Nobody in 1979 could have foreseen the sort of information that can be extracted from the unimaginably large fire-hose of metadata we generate today.
It's a completely different thing if you had a list of who-called-who-when in 1979. How was this data kept? Well, for starters it probably wasn't centralized. Was it even digital? Probably, yes? Even if it was digital, the computers of that day could only handle trivial amounts of data. Factor in the ubiquity of phones and phone-usage today versus back then, to even consider the concept vaguely comparable is ridiculous.
It's the difference between getting records from the electricity company so that you know which parts of your house were illuminated when, versus getting "records" from all the individual CCD elements of various cameras installed in your house so that you know the same thing, which (tiny) parts of your house were illuminated when. That's the same thing right? It's just a tiny bit more fine-grained (/s).
Just because people might be okay with the former (say because you can see what lights are on from behind the curtains, on the street), doesn't mean they'd be fine with the latter.
The quality, and therefore the privacy-expectations, of the information extracted from the data changes as you blow up the number of records by some orders of magnitude. Almost nobody from 1979 could have imagined what that would mean. Almost nobody could even have fathomed the amount of computational power a desktop computer could throw at it. Hell, not even most people today can grasp that.

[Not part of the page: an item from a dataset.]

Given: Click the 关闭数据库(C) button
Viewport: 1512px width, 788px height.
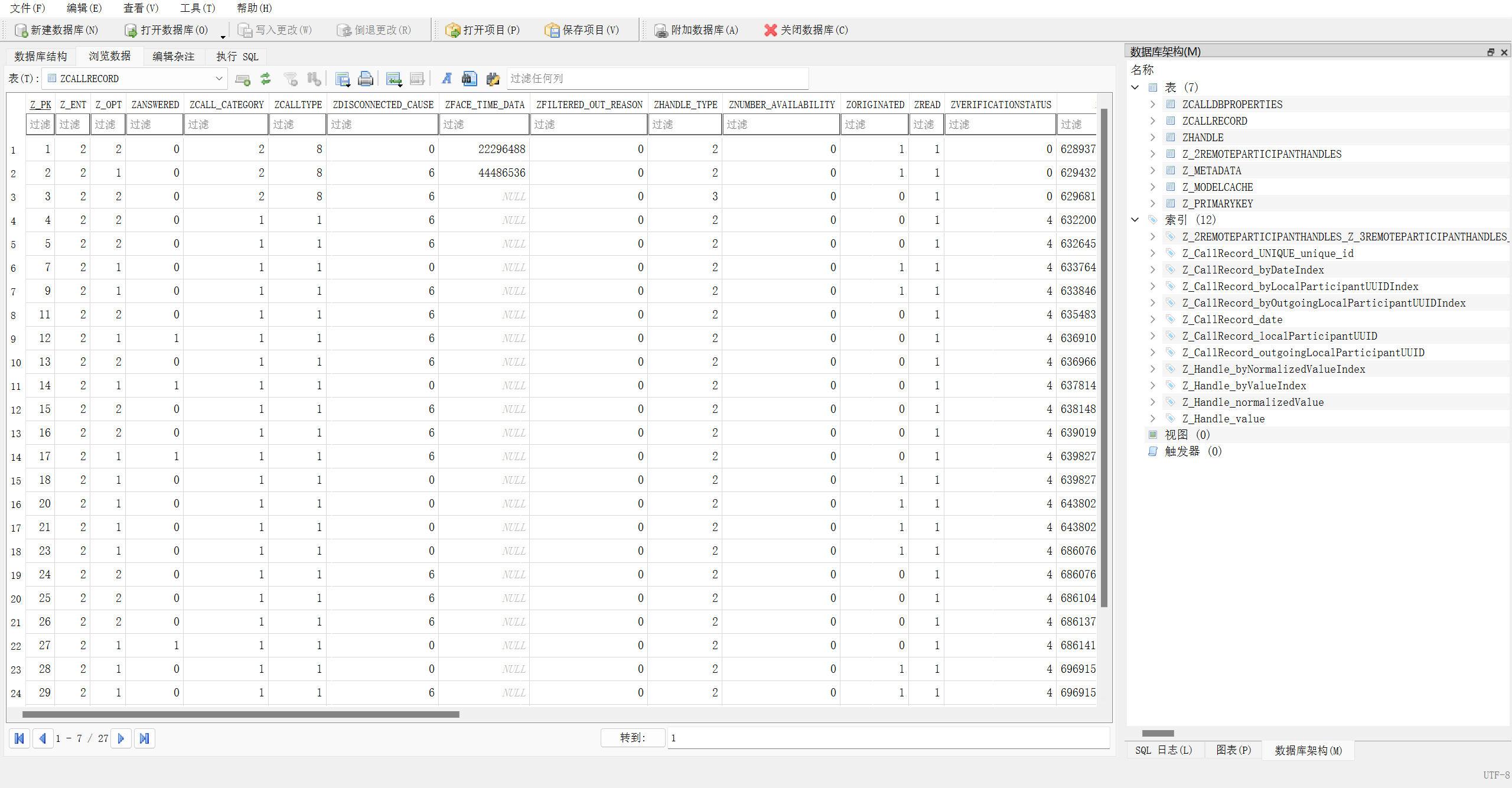Looking at the screenshot, I should pyautogui.click(x=806, y=30).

So there's "innocent" metadata that via some unfathomable process can be transmuted into some rather more detailed and revealing information. It's really quite hard to get a proper perspective on it (our brains aren't made for reasoning about graphs this size). I think it's more fair to call this process "magic", than otherwise. And in that case it really doesn't matter where it came from, say magic works, does it matter if the government knows all the details of your life from divining tea-leafs or divining phone metadata?
Now add to this, that thanks to having sufficiently-advanced our technology, it is also possible, using similar techniques of "magic", for the phone companies to keep records for billing purposes in a really clever (magic/encrypted) way to shield the data from those kinds of divination while still being able to do their billing. The only reasonable expectation I have is for these paradigm shifts to be applied on both sides, equally.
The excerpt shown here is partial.